**What you will do**
After locating the line with "Instruction: Click the 指紋をはじく！指すべり快適！ heading", set down that line and all the lines that follow it, unchanged, to the end of the records; omit the pictures.
Data for this task section start
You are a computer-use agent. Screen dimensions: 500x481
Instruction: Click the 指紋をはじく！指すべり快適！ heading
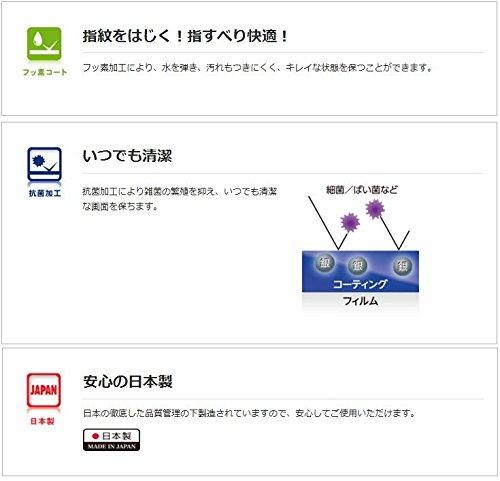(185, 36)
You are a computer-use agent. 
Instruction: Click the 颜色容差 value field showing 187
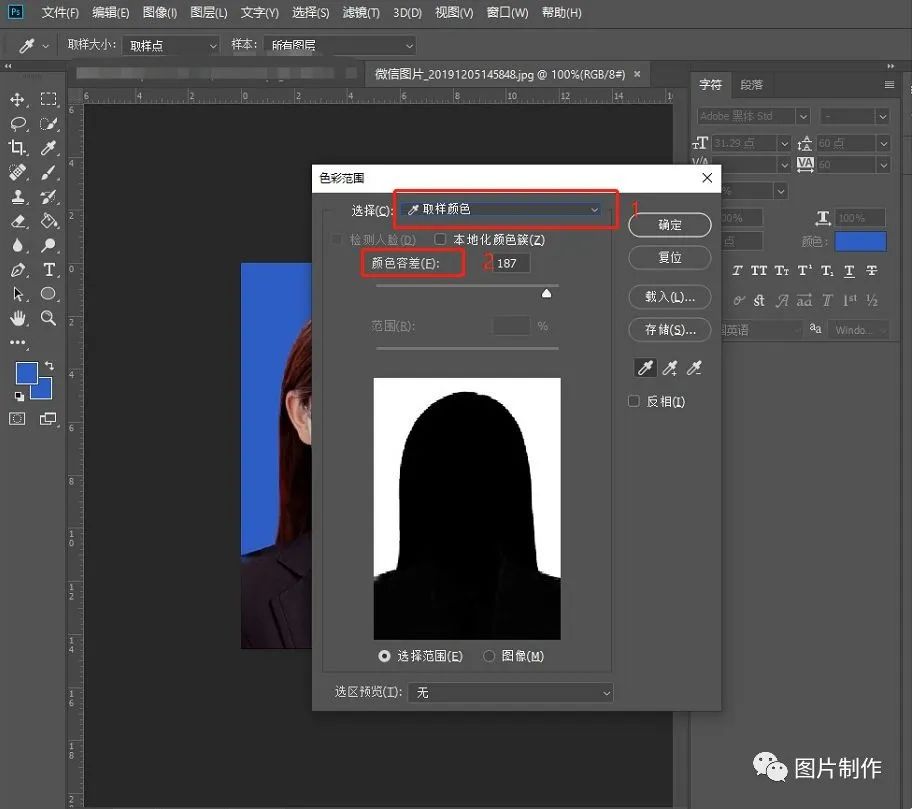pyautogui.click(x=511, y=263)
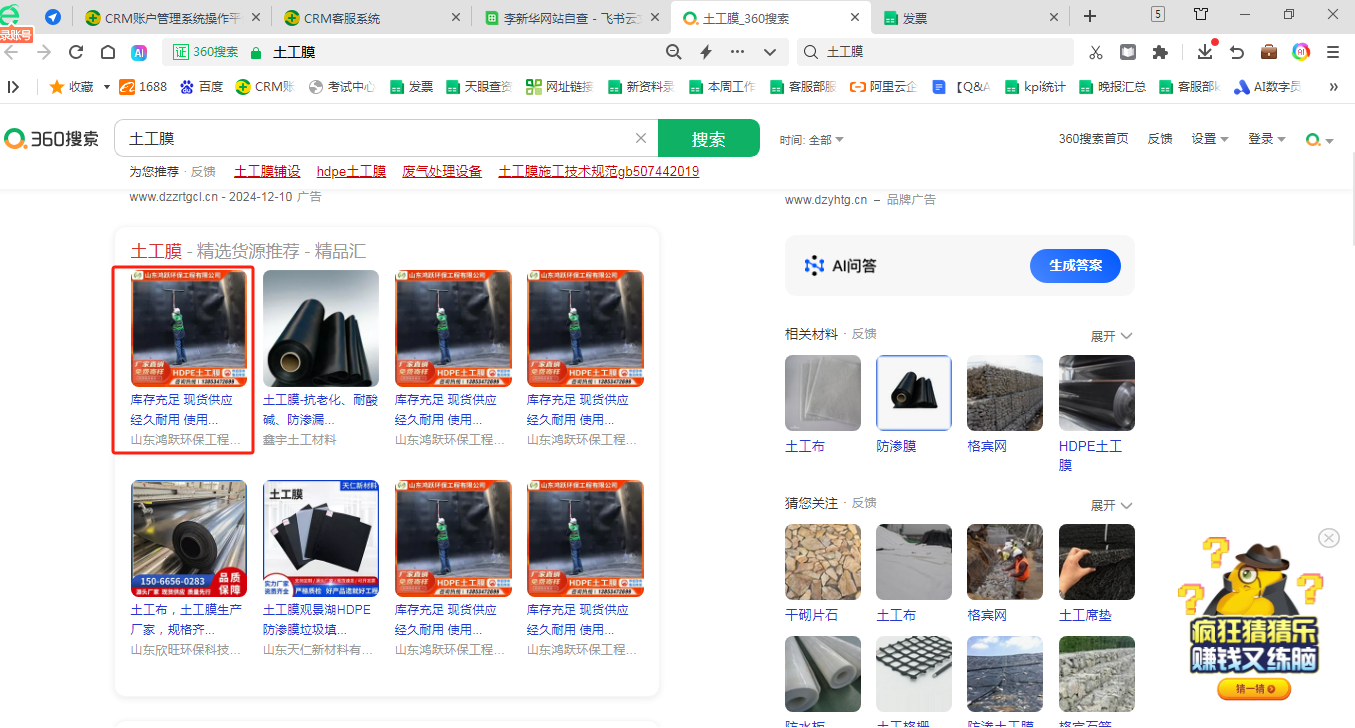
Data for this task section end
**Answer section**
Instruction: Click the 指紋をはじく！指すべり快適！ heading
(185, 36)
You are a computer-use agent. 
Instruction: Click the 颜色容差 value field showing 187
pyautogui.click(x=511, y=263)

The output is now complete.